How many voters should be surveyed if the the goal is to estimate the proportion of voters within 0.05 with 90% confidence?
Solution
Given that the proportion of voters who favor the recent tax reform plan is $p =0.37$. The margin of error $E =0.05$. The confidence coefficient is $0.9$.
The critical value of $Z$ is $Z_{\alpha/2} = 1.64$.
The minimum sample size required to estimate the proportion voters who favor the recent tax reform plan is
$$ \begin{aligned} n&= p(1-p)\bigg(\frac{z}{E}\bigg)^2\\ &= 0.37(1-0.37)\bigg(\frac{1.64}{0.05}\bigg)^2\\ &=250.7783\\ &\approx 251. \end{aligned} $$
Thus, the sample of size $n=251$ will ensure that the $90$% confidence interval for the proportion voters who favor the recent tax reform plan will have a margin of error $0.05$.
Example 2
Suppose we know that the unemployment rate has been about 18%. However, we wish to update our estimate in order to make an important decision about the national economic policy.
Accordingly, let us say we wish to be 98% confident that the new estimate of $p$ is within 0.01 of true $p$. What is the sample size needed to achieve this?
Solution
Given that the proportion of unemployment is $p =0.18$. The margin of error $E =0.01$. The confidence coefficient is $0.98$.
The critical value of $Z$ is $Z_{\alpha/2} = 2.33$.

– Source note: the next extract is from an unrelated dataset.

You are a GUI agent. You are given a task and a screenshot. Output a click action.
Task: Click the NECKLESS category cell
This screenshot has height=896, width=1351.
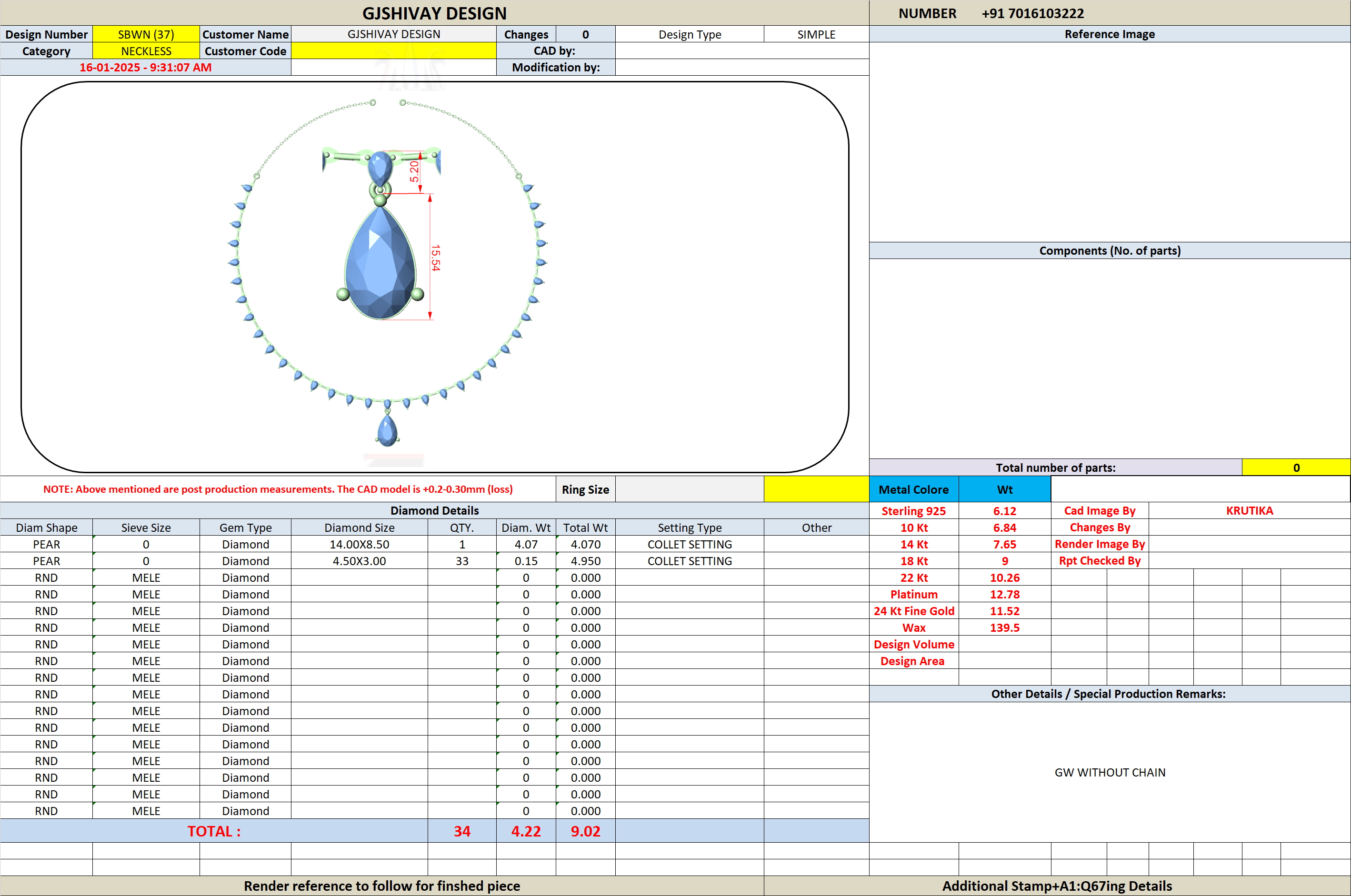[x=146, y=51]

The minimum sample size required to estimate the proportion of employment is
$$ \begin{aligned} n&= p(1-p)\bigg(\frac{z}{E}\bigg)^2\\ &= 0.18(1-0.18)\bigg(\frac{2.33}{0.01}\bigg)^2\\ &=8013.0564\\ &\approx 8014. \end{aligned} $$
Thus, the sample of size $n=8014$ will ensure that the $98$% confidence interval for the proportion of employment will have a margin of error $0.01$.
Example 3
An insurance company estimates 45 percent of its claims have errors. The insurance company wants to estimate with 90 percent confidence the proportion of claims with errors. What sample size is needed if they wish to be within 5 percentage points of the actual?
Solution
Given that the proportion of claims with error is $p =0.45$. The margin of error $E =0.05$. The confidence coefficient is $0.9$.
The critical value of $Z$ is $Z_{\alpha/2} = 1.64$.
The minimum sample size required to estimate the proportion of claims with error is
$$ \begin{aligned} n&= p(1-p)\bigg(\frac{z}{E}\bigg)^2\\ &= 0.45(1-0.45)\bigg(\frac{1.64}{0.05}\bigg)^2\\ &=266.2704\\ &\approx 267. \end{aligned} $$
Thus, the sample of size $n=267$ will ensure that the $90$% confidence interval for the proportion of claims with error will have a margin of error $0.05$.